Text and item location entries
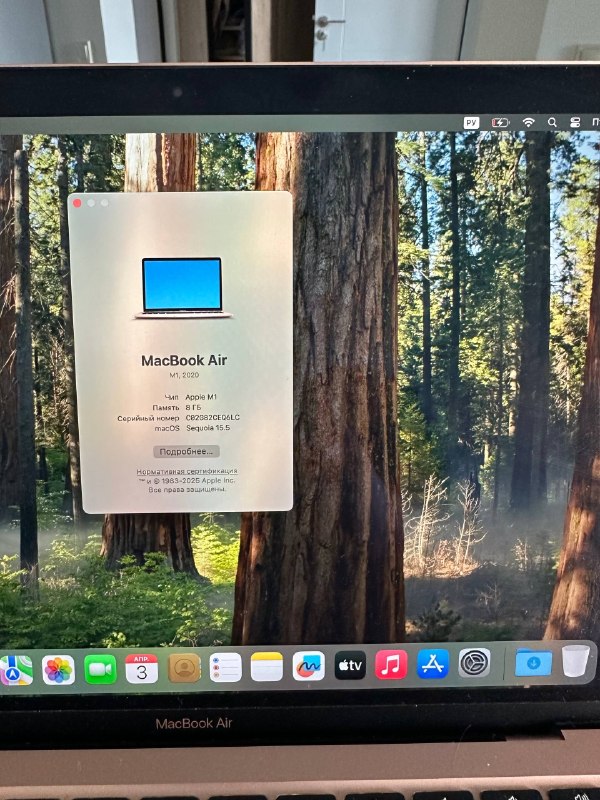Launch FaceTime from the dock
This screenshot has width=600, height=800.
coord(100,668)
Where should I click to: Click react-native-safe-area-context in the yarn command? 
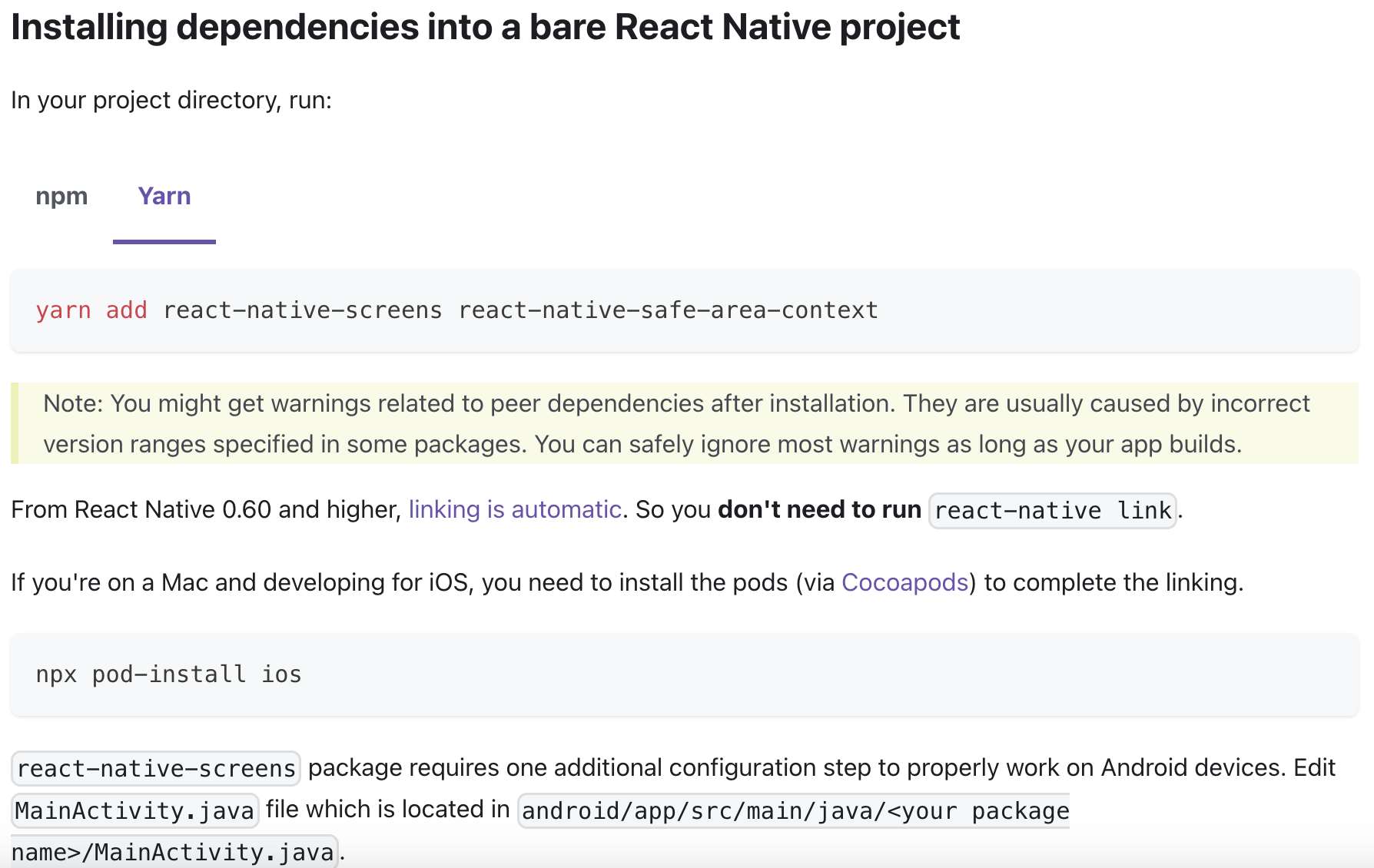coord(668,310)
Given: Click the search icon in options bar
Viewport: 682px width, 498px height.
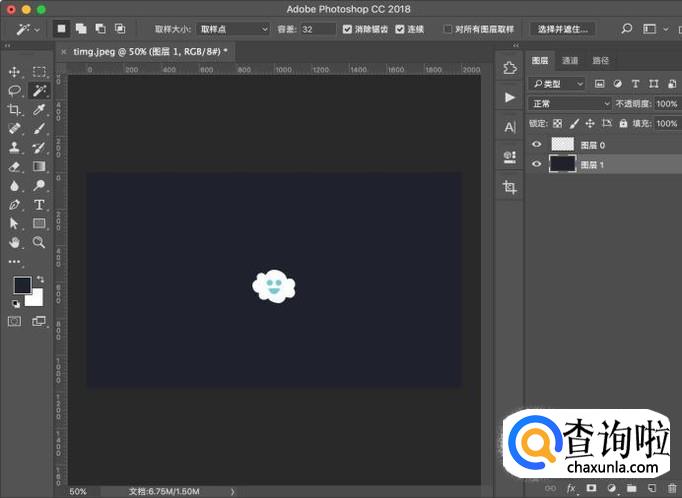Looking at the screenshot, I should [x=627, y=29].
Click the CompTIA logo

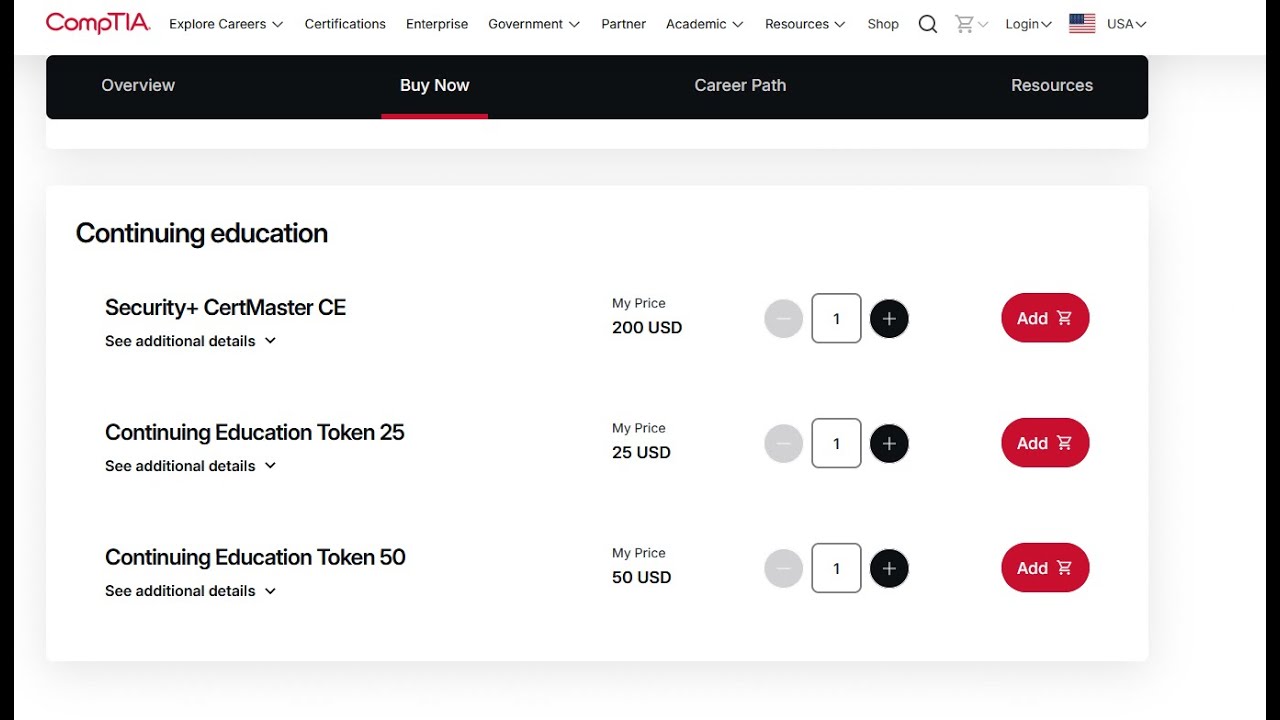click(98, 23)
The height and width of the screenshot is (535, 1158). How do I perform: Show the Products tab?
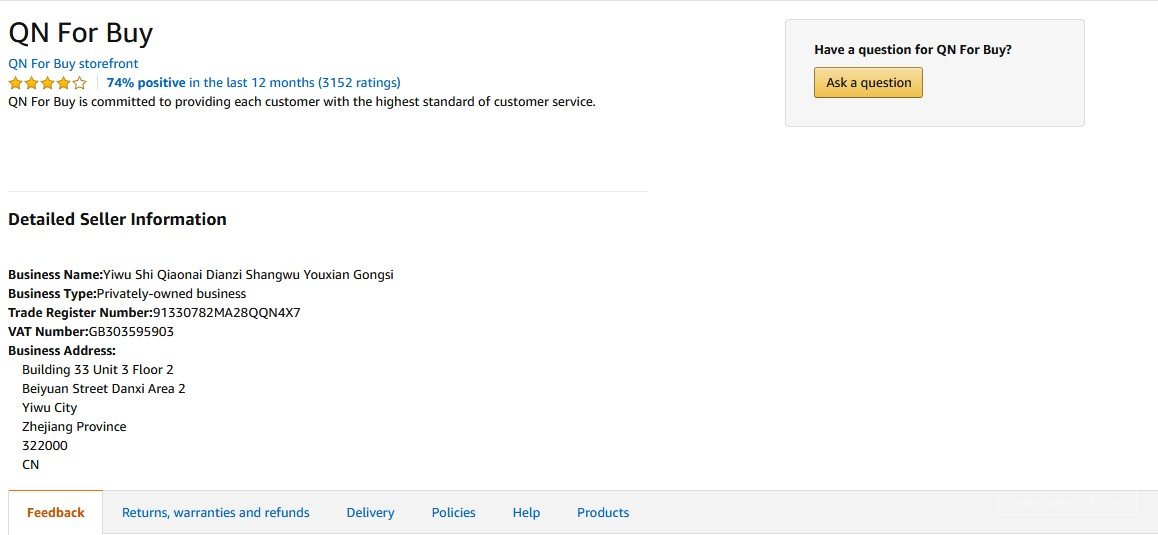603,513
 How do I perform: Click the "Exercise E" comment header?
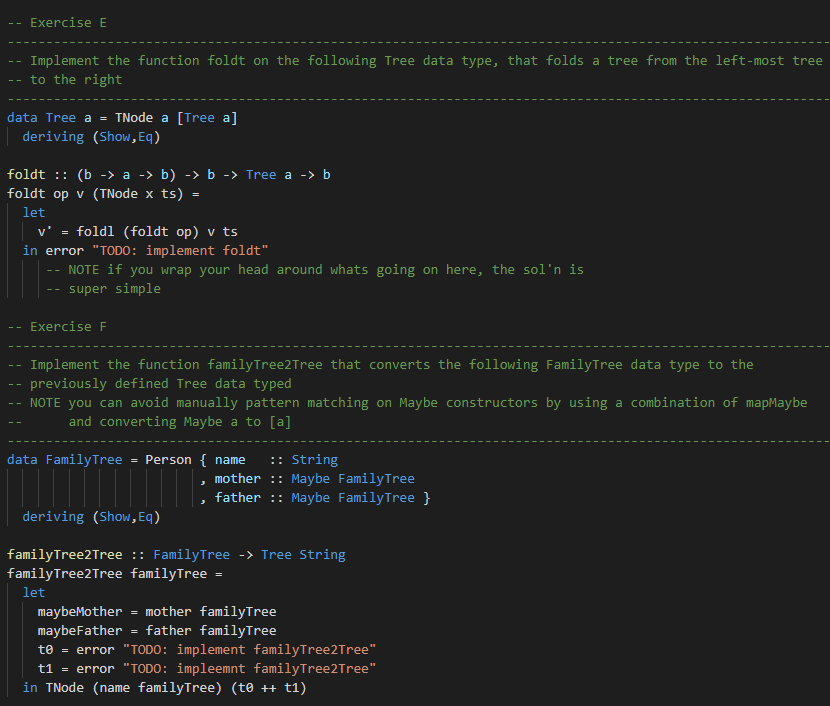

Work instructions:
Copy out the records above word for word, leaving out the pictures.

Exercise response:
Launch FaceTime from the dock
This screenshot has width=600, height=800.
coord(100,668)
Where should I click to: Click react-native-safe-area-context in the yarn command? 
coord(668,310)
Given: Click the search icon in options bar
Viewport: 682px width, 498px height.
Looking at the screenshot, I should [x=627, y=29].
Click the CompTIA logo

click(98, 23)
The height and width of the screenshot is (535, 1158). How do I perform: Show the Products tab?
603,513
 How do I perform: Click the "Exercise E" comment header?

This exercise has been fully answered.